Pretty boring if you ask me. But like many other teachers, I felt there was little room for ‘my way’. There was a planning to adhere to. Parallel classes to keep up with. A standardized test to prepare them for and a school board to convince that I am a ‘proper’ teacher.

My epiphany (and hopefully yours as well)

With a boring lesson, I did convince my superior that I was a ‘proper’ teacher. I was lucky enough that he tasted some of my unhappiness about the lesson that I had just let him observe. When I grieved my concerns about trying to not fall out of line, he reminded me of the simple fact that there are many ways to achieving the same result. A fact that I had totally and completely forgotten.

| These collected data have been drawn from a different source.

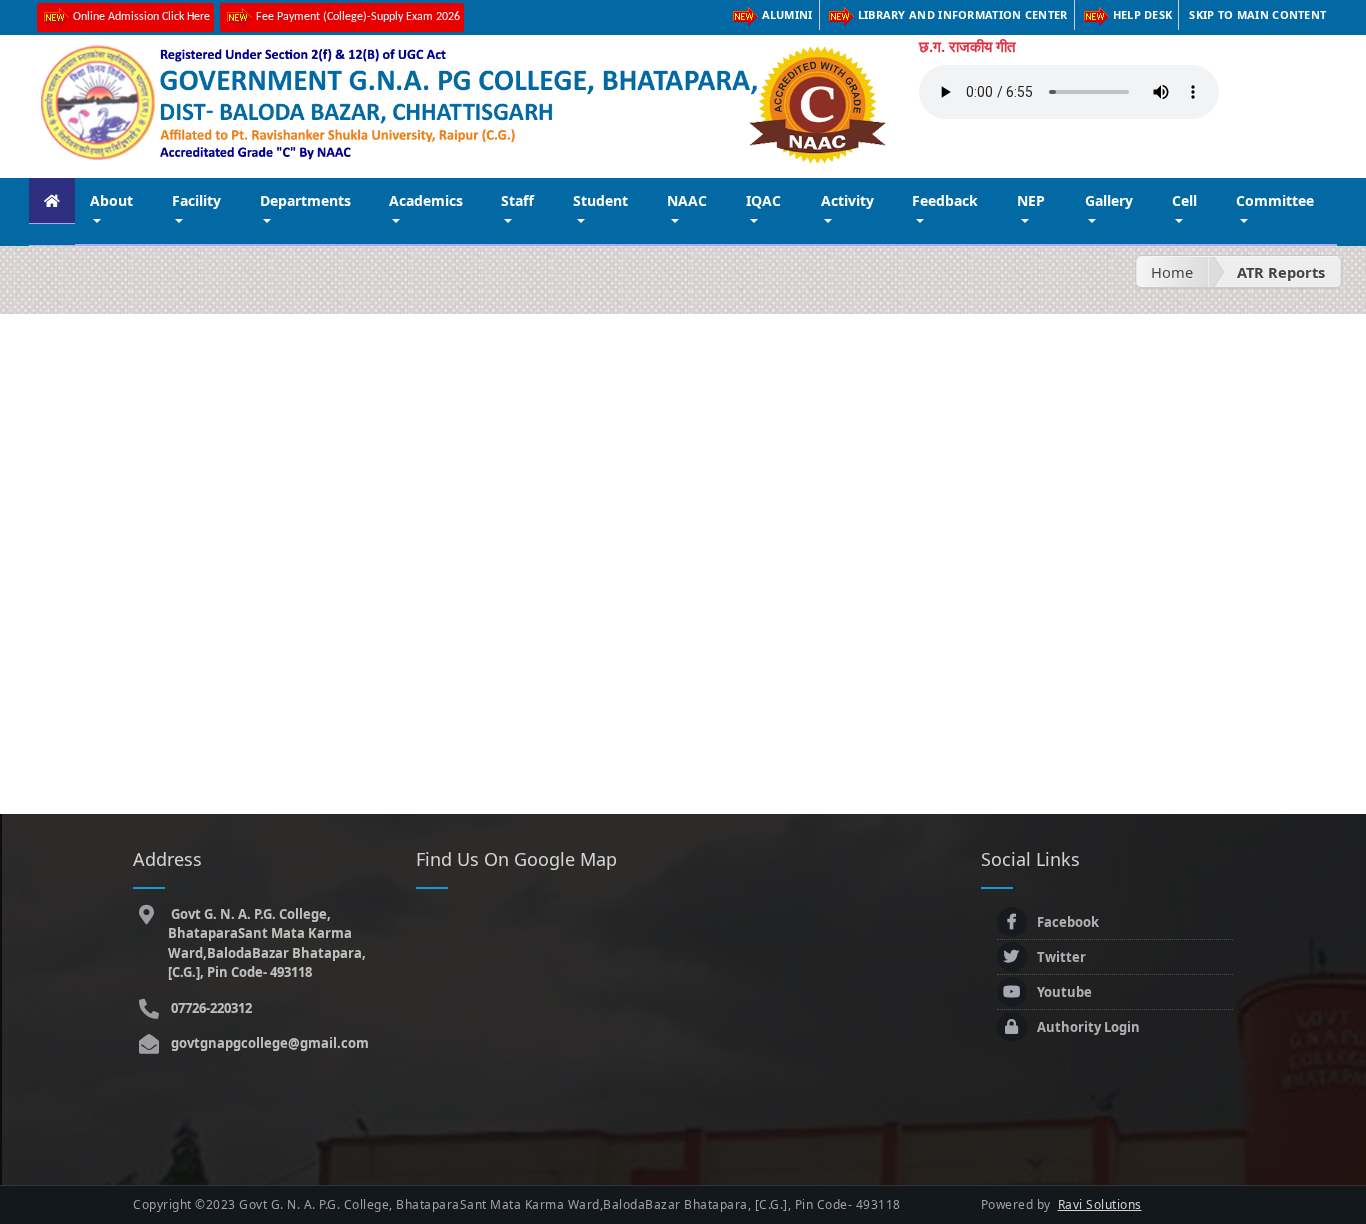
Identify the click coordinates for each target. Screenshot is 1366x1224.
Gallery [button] (1109, 200)
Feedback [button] (945, 200)
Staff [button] (517, 200)
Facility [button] (196, 200)
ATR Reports (1281, 272)
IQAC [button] (763, 200)
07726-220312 (210, 1008)
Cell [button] (1184, 200)
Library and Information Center (963, 14)
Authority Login (1088, 1027)
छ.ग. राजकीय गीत (967, 46)
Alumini (787, 14)
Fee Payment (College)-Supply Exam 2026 (358, 17)
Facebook (1068, 922)
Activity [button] (847, 200)
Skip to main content (1257, 14)
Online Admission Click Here (141, 17)
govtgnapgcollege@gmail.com (268, 1043)
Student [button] (600, 200)
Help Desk (1143, 14)
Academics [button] (426, 200)
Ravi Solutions (1100, 1204)
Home (1172, 272)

I was so concerned with all of the requirements that I had forgotten to have fun with it. And it showed. I felt uninspired and my students dreaded going to my classes. Something needed to change.

I am going to teach English my way. With fun, exciting assignments that make students want to come to my classes and make me excited to teach them. Yes, there are standardized tests, a curriculum and a final exam to work towards. But there are also many ways to get there. Let’s have some fun while we’re at it, shall we?